Manufacturing management and engineering professionals have historically learned to adapt to new ideas and philosophies. They have adapted to new and radical ideas such as interchangeable parts, assembly lines, batch & queue, zero defects, statistical process control, just in time production, and now lean manufacturing.

Companies have spent decades building coherent manufacturing cultures that sustain themselves through training, management, and the passing of knowledge from experienced employees to new hires. Now those same companies are trying to take that culture and replicate it starting from the ground up in a foreign country.

HPC companies, whether manufacturing or simply assembling in a foreign country, should take these lessons to heart.

As the general manager of an American-owned startup in China, I learned that a manufacturing culture is based on assumptions. Most of those assumptions are unstated and grow out of the larger culture of the home country. Many of the American manufacturing assumptions are at odds with Chinese cultural values. Navigating these difficulties takes understanding, humility and intentionality.

My own ignorance of the importance of "face" to my employees cost me one of my key engineers. I'd provided him with a desktop computer and a large, hi-definition monitor for working with CAD software while I gave another engineer a notebook computer because of his frequent need to visit suppliers. Little did I know that the perceived status of having a notebook raised the second engineer over the first. A resignation soon followed. If I had paid more attention to keeping the balance of face I could have kept him on my staff.

Another example of Chinese and American differences involved the open door policy. The open door policy is a common business practice in most American factories. My Chinese workforce grew up with the traditional respect for hierarchy built out of Confucian values. They would never think of going directly to the general manager. I therefore had to keep an open door policy to satisfy American corporate guidelines even though it was never once used by the Chinese employees. My visiting American and Canadian trainers used it all the time, but not one local employee was comfortable with this approach.

Both face and hierarchy were large obstacles to process improvement. My American manufacturing background had taught me that the person closest to an operation is the most important person in that operation. In China, however, getting my operators to share their thoughts on process improvements usually met with nothing more than blank stares. After months of trying I realized that I was dealing with two factors. First, going directly to a senior manager past the older operators or line supervisors violated the traditional rules and respect of hierarchy. Second, to tell anyone that there was a way to improve the process meant a loss of face to the people who first built the process.

I knew that I had to adapt to be effective, so I began to work harder at building my relationships with each and every employee. I increased the time spent walking through the production floor to learn more about the personal lives of all the workers. I increased the number of company social events and made the rounds of birthdays. I learned the names of spouses, children, and home villages.

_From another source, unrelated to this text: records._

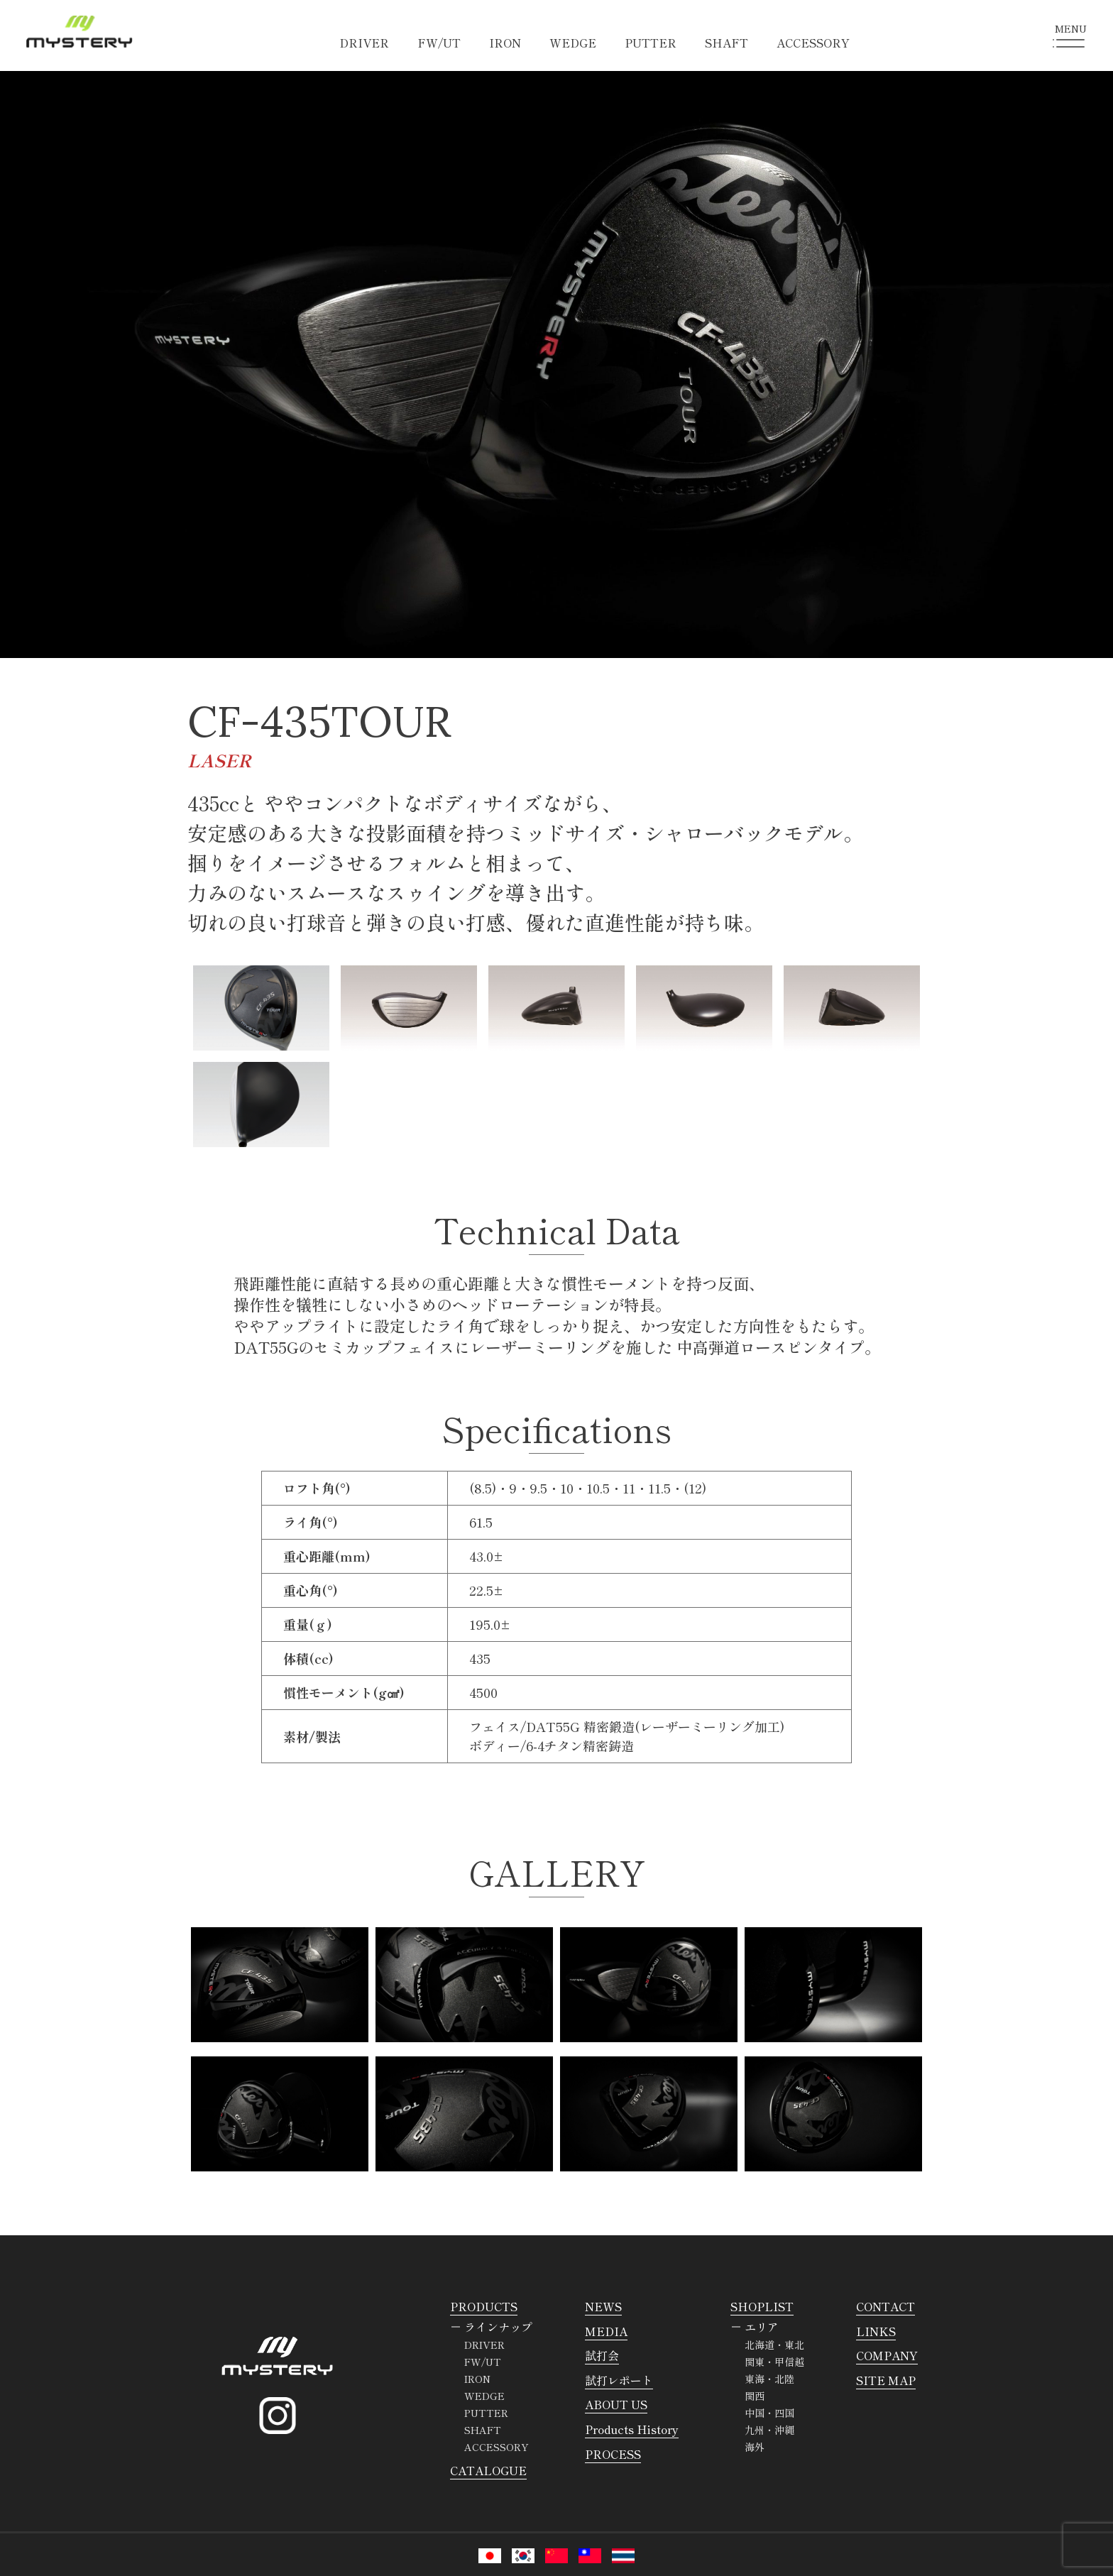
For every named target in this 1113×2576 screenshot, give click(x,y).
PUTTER (650, 42)
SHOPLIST (762, 2306)
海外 (754, 2447)
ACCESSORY (813, 42)
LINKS (876, 2331)
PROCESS (613, 2453)
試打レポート (619, 2380)
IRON (505, 42)
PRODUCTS (483, 2306)
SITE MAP (886, 2380)
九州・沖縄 (769, 2430)
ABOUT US (616, 2404)
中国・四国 (769, 2413)
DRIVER (364, 42)
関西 (754, 2396)
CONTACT (885, 2306)
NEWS (603, 2306)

The time spent building relationships paid off, but not how I expected. I never got the kind of input for process improvement I wanted. It improved quite a bit, but never to a level that paralleled the U.S. factory. What did happen was that I was able to open communication about work concerns and learn of problems much earlier. This allowed me to correct problems before they festered and became more serious. For instance wage and benefit concerns were addressed before employees became disgruntled. The surprise outcome was a high level of personal loyalty from the employees. Employee retention, a constant problem in China, improved. Two key managers stayed on despite better offers.